In moments of slack time, when I have finished one story, or while I'm waiting for the next edit, copy edit or proof to come back to me from my publishers, I will often sit down and write something totally different. I have a modern police procedural (Hawkwood), a modern spy thriller (The Sniper), a political thriller (Power and Money), as well as two crime stories, a series based on a pair of detectives, and other stories, all sitting in a pile beside my desk.
They had all been lost. For example, The Sniper, which was the first book I actually wrote, and was the first to be accepted by a publisher (who later changed their mind and rejected it) was written on my old IBM PS2 back in the early 1990s. It was a great little machine, which used floppy discs. I had one copy of the story printed, and when my great friend Andy asked to read it, because he always took huge interest in my work, I was happy to oblige.

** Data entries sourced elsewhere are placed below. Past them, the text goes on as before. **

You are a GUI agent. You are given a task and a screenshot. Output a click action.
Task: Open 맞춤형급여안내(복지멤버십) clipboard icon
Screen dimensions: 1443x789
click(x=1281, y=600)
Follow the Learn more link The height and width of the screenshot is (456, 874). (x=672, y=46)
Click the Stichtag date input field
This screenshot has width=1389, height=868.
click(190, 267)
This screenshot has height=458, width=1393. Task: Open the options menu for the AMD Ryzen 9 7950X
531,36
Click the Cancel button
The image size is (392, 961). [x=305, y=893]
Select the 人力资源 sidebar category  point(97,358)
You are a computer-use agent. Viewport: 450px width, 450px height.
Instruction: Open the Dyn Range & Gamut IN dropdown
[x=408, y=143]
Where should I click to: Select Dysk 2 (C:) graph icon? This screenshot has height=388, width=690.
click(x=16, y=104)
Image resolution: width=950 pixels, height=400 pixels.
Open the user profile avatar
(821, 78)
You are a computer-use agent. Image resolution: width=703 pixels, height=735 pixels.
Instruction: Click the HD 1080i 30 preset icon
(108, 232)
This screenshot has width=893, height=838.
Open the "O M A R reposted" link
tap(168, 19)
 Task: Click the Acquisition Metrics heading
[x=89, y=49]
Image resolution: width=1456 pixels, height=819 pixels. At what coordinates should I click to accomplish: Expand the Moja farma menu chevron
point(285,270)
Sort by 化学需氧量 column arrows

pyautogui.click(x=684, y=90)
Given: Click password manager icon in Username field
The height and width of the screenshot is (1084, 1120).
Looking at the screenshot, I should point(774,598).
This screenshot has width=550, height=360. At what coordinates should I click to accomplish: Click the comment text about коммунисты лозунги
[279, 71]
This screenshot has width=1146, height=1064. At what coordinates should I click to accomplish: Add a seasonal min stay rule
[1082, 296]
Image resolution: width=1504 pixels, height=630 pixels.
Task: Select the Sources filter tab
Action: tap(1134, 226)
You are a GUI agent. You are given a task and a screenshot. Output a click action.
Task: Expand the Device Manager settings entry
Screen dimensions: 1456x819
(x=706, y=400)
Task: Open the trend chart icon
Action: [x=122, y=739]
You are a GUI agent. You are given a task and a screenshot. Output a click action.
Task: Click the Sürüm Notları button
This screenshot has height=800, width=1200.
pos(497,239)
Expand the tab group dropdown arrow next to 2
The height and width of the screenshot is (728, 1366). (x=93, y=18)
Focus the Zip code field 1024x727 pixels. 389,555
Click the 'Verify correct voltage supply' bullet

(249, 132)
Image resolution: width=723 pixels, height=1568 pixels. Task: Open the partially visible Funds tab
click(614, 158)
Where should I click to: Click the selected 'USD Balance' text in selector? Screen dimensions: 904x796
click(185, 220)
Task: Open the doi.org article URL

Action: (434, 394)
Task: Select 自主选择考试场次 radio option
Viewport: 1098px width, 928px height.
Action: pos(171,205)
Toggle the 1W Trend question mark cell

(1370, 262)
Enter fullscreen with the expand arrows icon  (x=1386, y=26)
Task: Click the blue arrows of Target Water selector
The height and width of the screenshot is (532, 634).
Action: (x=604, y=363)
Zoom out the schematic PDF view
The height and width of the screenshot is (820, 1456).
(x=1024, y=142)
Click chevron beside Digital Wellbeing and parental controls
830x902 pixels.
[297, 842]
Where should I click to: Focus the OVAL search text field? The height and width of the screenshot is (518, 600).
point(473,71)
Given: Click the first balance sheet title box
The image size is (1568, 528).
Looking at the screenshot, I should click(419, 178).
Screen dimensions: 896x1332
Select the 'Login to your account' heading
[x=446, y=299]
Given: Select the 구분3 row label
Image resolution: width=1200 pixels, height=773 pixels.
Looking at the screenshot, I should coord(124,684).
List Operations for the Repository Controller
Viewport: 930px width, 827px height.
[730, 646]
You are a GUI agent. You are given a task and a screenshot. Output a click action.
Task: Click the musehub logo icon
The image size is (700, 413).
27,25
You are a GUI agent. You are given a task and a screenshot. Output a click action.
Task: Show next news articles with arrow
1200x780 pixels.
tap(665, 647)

Andy then moved house. And one of the things that never appeared in the new house was my manuscript. Not only that, by then the IBM had disappeared - as had the AST that replaced it and the Toshiba that replaced that. All of which is a slow way of saying that I had no means of reprinting the story. Not only that, I had no means of actually seeing it because when I wrote the thing, I was using Word Perfect (a brilliant word processor that really should not have disappeared). That no longer existed, so I didn't even know if I could load the words to a different machine. I certainly couldn't load it on my iMac, which only had a CD drive.
But my wife managed to recover the discs last year. Don't ask me how, but all are now on my computer and reprinted. However, they are not ready to be sent to a publisher. They all need a fair amount of time to update them and make them marketable.
In recent weeks I have been thinking about other projects too. Severn House work very hard to market my books, as does Headline, but other publishers are less effective. It was because of this that my daughter persuaded me to start making YouTube videos. It's enormous fun: I tend to speak about inspirational writers on a Sunday, review books on a Tuesday, and have a review of inks, pens, pencils and other stationery on a Thursday.
Some time ago a good friend recommended that I should look into Patreon. The idea is that subscribers can access additional content that isn't available through YouTube and other media. I will be sharing more blog posts, videos, and examples of my work with different projects there. If you enjoy my work, you can see sections from books I'm working on there: pages with all my and my editor's comments and additional notes, advance copies of illustrations, and many more. If you would like to consider joining on the projects, please hit the link here.
This is going to be a very interesting departure for me. I don't feel comfortable sharing my work in progress with a very wide audience, but I think Patreon will allow me to keep people abreast of things I'm working on, while maintaining some control over the information. If I put a comment on Twitter or Facebook, it's all over the internet in moments; if I restrict information to subscribers on Patreon, it makes things much more manageable.
And there is one more thing I should mention.
I have been a member of the Crime Writers' Association for many years now, and served as Chairman in 2004. Obviously one would expect that members of the Association would have some understanding of my competence as a result. However, apparently that is not the case. Someone thought it would be a good idea to ask me to organise the next CWA AGM and conference.
I have no idea who the idiot was, but as a result I find myself in the rather confusing situation of staring at hotel information sheets and trying to work out which would be best. It's scary. And rather exciting, I suppose. But mostly scary.